AKPSI mengusulkan dapat memungut Rp 25 per kilogram produksi tandan buah segar (TBS). Menurutnya usulan tersebut dirasa sudah mencukupi untuk pemerintah daerah.
“Kami meminta agar ada keseimbangan antara kepentingan negara, investasi, dan masyarakat, agar roda ekonomi berjalan baik,” ucap Yulhaidir.
Sebagai informasi, dalam pasal 111 UU nomor 1 tahun 2022 disebutkan, dana bagi hasil (DBH) terdiri atas DBH pajak dan DBH sumber daya alam.
DBH sumber daya alam terdiri atas kehutanan; mineral dan batu bara; minyak bumi dan gas bumi; panas bumi; dan perikanan.

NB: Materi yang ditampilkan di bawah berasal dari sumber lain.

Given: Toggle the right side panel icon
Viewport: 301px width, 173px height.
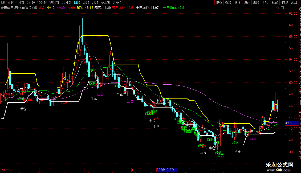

Kemudian, dalam pasal 115 menyebutkan DBH sumber daya alam kehutanan bersumber dari penerimaan:
- iuran izin usaha pemanfaatan hutan;
- provisi sumber daya hutan; dan
- dana reboisasi.
DBH sumber daya alam kehutanan yang bersumber dari iuran izin usaha pemanfaatan hutan ditetapkan sebesar 80% untuk bagian Daerah dibagikan kepada:
- provinsi yang bersangkutan sebesar 32%
- kabupaten/kota penghasil sebesar 48%
DBH sumber daya alam kehutanan yang bersumber dari provinsi sumber daya hutan yang dihasilkan dari wilayah Daerah yang bersangkutan, ditetapkan sebesar 80%, dibagikan kepada:
- provinsi yang bersangkutan sebesar 16%
- kabupaten/kota penghasil sebesar 32%
- kabupaten/kota lainnya yang berbatasan langsung dengan kabupaten/kota penghasil sebesar 16%
- kabupaten/kota lainnya dalam provinsi yang bersangkutan sebesar 16%
DBH sumber daya alam kehutanan yang bersumber dari dana reboisasi ditetapkan sebesar 40% untuk provinsi penghasil.
DBH sumber daya alam kehutanan yang bersumber dari dana reboisasi digunakan sesuai dengan ketentuan peraturan perundang-undangan di bidang kehutanan.
Selanjutnya, pada pasal 191 disebutkan bahwa Ketentuan mengenai alokasi atas DAU dan DBH sebagaimana dilaksanakan sepenuhnya mulai Tahun Anggaran 2023.